# Lightweight Fine-Tuning Project

TODO: In this cell, describe your choices for each of the following

* PEFT technique: Using the LORA technique with task type as SEQ_CLS to specify a classification model
* Model: Roberta-base for Sequence Classification
* Evaluation approach: Accuracy 
* Fine-tuning dataset: dair-ai/emotion dataset from huggingface containing six emotion classes which are: sadness, joy, love, anger, fear, surprise

In [1]:
# install required libraries
!pip install peft




[notice] A new release of pip is available: 23.3.1 -> 24.0
[notice] To update, run: python.exe -m pip install --upgrade pip


## Loading and Evaluating a Foundation Model


In [1]:
# import required libraries
import torch
from datasets import load_dataset

  from .autonotebook import tqdm as notebook_tqdm


In [2]:
# due to not enough computing power only loading subset of the train, validation and test dataset
emotion_train = load_dataset("dair-ai/emotion", split="train[:2000]")
emotion_validation = load_dataset("dair-ai/emotion", split="validation[:100]")
emotion_test = load_dataset("dair-ai/emotion", split="test[:100]")

In [3]:
# check train dataset
emotion_train

Dataset({
    features: ['text', 'label'],
    num_rows: 2000
})

In [4]:
# the foundation model for evaluation
model_name = "roberta-base"

In [5]:
# define the model and the tokenizer
from transformers import AutoTokenizer, AutoModelForSequenceClassification

tokenizer = AutoTokenizer.from_pretrained(model_name)
model = AutoModelForSequenceClassification.from_pretrained(model_name, num_labels = 6)

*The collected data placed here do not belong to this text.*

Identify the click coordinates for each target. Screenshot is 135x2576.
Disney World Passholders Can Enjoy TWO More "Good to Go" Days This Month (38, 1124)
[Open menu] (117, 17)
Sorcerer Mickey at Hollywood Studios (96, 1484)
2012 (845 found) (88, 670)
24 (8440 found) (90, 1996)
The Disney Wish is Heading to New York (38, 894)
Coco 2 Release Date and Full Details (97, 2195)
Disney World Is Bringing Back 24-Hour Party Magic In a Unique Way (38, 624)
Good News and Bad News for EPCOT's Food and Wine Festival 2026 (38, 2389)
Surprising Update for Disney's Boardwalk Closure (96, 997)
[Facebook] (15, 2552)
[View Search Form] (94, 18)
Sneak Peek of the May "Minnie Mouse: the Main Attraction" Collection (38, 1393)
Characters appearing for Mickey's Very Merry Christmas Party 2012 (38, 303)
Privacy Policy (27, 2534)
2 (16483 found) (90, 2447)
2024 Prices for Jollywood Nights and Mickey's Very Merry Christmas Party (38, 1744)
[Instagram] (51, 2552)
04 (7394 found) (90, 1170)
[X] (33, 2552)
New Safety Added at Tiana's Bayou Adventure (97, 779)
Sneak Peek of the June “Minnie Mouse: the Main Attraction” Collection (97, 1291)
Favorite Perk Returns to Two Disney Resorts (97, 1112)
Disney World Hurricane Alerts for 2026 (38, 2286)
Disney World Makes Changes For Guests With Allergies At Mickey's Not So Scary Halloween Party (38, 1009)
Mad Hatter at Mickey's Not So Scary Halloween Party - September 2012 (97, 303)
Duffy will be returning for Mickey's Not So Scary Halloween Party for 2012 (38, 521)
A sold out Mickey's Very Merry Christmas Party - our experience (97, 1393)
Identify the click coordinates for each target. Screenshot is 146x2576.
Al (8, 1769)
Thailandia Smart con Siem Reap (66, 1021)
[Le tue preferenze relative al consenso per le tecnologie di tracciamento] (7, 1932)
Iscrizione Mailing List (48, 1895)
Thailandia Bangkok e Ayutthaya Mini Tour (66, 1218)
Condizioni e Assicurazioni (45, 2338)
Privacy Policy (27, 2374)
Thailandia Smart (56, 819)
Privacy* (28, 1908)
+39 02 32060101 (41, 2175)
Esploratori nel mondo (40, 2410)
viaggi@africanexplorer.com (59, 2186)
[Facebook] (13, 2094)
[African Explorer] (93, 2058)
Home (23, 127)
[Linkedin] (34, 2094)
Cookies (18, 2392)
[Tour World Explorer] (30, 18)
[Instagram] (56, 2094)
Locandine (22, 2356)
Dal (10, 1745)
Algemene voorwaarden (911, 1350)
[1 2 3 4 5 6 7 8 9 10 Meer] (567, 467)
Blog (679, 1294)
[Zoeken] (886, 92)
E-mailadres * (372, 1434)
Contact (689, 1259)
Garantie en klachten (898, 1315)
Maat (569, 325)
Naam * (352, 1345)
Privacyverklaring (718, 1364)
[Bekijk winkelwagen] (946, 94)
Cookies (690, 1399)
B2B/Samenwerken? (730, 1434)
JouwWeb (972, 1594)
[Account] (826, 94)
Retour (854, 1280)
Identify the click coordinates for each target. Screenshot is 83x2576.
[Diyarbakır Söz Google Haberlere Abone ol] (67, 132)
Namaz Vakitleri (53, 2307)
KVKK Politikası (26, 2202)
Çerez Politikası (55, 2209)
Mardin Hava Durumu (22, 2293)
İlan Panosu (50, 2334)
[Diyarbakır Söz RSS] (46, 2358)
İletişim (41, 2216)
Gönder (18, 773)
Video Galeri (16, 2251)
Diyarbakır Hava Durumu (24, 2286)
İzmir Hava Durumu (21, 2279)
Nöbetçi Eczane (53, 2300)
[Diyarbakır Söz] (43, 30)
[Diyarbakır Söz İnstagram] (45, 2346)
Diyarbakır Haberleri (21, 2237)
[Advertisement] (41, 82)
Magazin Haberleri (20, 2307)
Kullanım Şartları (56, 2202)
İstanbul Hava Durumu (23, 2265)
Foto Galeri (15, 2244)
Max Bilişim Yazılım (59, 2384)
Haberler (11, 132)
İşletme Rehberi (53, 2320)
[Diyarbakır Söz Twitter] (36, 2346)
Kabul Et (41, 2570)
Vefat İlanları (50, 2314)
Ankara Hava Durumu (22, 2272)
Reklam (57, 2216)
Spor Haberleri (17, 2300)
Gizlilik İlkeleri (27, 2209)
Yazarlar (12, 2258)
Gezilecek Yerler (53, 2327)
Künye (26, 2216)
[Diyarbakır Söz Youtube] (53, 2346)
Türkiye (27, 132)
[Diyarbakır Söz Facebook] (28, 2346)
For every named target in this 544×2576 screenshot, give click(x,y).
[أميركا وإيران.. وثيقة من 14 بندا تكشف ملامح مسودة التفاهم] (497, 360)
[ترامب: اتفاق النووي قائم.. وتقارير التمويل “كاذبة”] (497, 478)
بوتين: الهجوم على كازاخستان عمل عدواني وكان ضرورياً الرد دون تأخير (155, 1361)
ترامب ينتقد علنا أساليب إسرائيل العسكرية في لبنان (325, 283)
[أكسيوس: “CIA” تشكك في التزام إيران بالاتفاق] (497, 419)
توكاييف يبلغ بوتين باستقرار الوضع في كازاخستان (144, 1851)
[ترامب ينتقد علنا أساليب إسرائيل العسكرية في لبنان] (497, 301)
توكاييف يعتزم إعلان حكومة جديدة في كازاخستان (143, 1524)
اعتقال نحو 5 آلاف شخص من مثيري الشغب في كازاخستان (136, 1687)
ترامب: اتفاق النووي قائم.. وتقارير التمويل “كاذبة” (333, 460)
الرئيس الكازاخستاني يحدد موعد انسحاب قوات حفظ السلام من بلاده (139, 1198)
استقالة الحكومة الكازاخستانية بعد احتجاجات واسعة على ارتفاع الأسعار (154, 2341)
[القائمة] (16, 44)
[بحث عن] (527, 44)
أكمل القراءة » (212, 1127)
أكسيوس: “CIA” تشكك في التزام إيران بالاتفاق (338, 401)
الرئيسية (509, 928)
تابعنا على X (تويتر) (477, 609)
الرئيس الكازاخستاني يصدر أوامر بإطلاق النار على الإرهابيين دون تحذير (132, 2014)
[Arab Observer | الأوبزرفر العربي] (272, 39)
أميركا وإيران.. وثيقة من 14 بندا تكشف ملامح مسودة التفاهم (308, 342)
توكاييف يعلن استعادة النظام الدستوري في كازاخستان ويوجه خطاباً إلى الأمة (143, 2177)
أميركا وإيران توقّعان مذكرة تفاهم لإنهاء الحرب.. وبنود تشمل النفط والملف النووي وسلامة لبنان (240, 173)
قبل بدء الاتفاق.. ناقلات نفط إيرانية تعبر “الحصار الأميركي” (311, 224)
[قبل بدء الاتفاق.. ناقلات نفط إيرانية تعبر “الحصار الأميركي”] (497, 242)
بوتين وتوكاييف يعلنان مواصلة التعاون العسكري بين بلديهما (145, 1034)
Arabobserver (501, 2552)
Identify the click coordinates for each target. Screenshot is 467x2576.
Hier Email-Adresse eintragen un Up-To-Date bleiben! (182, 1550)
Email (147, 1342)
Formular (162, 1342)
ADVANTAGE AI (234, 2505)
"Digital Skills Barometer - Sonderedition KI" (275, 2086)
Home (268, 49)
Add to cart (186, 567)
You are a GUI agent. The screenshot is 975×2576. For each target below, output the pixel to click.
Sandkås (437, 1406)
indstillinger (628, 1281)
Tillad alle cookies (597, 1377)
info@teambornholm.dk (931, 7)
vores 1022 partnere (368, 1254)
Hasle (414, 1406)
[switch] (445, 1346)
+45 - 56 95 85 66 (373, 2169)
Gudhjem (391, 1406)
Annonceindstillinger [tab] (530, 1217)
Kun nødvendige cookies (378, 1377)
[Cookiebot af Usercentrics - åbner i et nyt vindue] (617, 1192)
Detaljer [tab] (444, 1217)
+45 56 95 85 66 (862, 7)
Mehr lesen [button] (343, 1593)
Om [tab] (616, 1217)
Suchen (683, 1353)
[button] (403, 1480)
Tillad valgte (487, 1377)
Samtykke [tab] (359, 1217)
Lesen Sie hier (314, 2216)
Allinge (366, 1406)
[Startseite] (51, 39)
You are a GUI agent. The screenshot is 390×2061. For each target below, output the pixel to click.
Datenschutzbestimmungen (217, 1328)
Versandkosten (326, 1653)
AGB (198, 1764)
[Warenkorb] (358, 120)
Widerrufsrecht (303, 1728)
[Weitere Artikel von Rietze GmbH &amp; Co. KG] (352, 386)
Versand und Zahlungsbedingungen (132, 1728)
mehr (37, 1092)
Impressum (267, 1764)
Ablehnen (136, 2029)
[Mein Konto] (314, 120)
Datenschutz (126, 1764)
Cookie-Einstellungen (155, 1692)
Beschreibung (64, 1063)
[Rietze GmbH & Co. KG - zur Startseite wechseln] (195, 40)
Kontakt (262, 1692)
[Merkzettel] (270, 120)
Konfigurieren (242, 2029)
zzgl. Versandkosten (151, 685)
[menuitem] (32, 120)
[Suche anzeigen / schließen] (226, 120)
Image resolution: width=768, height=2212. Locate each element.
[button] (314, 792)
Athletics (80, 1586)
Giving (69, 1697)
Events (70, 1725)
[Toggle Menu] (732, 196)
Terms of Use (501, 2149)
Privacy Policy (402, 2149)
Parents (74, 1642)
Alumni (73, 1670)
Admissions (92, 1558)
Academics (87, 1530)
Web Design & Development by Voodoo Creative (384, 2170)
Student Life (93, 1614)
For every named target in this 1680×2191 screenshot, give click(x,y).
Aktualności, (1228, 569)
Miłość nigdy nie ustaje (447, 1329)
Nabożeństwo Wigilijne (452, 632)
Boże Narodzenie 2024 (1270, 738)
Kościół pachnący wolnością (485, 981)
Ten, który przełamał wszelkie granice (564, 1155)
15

Some weights of RobertaForSequenceClassification were not initialized from the model checkpoint at roberta-base and are newly initialized: ['classifier.dense.bias', 'classifier.dense.weight', 'classifier.out_proj.weight', 'classifier.out_proj.bias']
You should probably TRAIN this model on a down-stream task to be able to use it for predictions and inference.


In [6]:
# define function to carry out tokenization of the training data
def preprocess_function(examples):
    return tokenizer(examples["text"], padding = "max_length", truncation = True, return_tensors="pt")

In [7]:
# get the model output on the test dataset
inputs = tokenizer(emotion_test["text"], padding = "max_length", truncation = True, return_tensors="pt")

with torch.no_grad():
    logits = model(**inputs).logits

predicted_class_id = logits.argmax(dim = 1)

In [8]:
# accuracy of foundation model on test dataset without fine-tuning
from sklearn.metrics import accuracy_score
accuracy = accuracy_score(emotion_test['label'], predicted_class_id)
print(f"accuracy without any finetuning on the test dataset {accuracy * 100} %")

accuracy without any finetuning on the test dataset 17.0 %


## Performing Parameter-Efficient Fine-Tuning

In [9]:
# tokenize the train and validation dataset
tokenized_emotion_train = emotion_train.map(preprocess_function, batched = True)
tokenized_emotion_validation = emotion_validation.map(preprocess_function, batched = True)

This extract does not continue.